■ **PROBLEM TO SOLVE**
Within the records that follow, determine how many lines include the word "computer". State the number and nothing further.

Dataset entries
__________________________________________________

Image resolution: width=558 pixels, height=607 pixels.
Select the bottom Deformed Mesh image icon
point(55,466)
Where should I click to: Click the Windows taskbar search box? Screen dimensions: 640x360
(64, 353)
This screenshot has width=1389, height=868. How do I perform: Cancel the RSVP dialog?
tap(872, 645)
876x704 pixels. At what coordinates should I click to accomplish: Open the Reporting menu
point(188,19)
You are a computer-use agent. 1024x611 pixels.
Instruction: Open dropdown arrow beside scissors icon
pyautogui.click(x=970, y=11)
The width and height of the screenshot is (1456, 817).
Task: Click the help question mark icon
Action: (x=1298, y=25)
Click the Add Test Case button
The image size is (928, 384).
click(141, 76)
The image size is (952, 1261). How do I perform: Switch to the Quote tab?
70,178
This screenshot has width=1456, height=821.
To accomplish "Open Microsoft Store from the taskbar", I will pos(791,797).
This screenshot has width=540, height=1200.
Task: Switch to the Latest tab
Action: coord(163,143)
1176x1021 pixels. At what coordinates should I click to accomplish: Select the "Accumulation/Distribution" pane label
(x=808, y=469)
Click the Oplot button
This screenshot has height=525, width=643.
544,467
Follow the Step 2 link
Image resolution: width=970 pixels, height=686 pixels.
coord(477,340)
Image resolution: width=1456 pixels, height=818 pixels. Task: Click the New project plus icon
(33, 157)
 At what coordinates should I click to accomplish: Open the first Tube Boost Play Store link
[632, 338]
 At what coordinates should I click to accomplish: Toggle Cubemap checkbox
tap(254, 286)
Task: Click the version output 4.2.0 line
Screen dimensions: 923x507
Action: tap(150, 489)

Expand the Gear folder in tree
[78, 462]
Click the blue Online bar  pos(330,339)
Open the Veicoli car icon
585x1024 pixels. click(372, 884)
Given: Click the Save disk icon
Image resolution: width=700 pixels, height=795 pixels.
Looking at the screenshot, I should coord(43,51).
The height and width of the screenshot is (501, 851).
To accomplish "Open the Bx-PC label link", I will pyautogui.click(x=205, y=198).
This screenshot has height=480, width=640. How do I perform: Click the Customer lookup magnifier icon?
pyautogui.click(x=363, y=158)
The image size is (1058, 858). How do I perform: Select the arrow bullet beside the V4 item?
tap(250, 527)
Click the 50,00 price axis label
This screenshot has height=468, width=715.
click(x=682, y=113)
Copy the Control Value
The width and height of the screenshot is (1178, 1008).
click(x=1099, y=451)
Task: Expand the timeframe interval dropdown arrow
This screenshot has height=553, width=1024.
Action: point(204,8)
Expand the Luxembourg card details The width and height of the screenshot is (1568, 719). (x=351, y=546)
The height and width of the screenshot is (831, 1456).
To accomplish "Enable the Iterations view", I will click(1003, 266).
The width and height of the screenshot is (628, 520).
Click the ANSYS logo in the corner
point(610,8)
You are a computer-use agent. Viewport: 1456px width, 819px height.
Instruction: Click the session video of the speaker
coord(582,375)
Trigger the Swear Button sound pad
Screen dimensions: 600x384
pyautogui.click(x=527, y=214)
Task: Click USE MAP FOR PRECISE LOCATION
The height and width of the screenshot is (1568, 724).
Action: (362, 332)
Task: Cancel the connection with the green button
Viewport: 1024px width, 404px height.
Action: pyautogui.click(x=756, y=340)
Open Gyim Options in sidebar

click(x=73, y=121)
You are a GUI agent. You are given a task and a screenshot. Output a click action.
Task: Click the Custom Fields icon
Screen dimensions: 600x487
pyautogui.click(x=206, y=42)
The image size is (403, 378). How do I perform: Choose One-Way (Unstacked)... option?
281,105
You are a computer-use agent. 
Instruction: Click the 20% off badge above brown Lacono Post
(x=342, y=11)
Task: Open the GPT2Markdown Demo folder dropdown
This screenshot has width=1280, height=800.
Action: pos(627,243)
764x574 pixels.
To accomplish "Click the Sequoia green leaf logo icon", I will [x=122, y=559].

__________________________________________________

■ **RESPONSE BOX**
3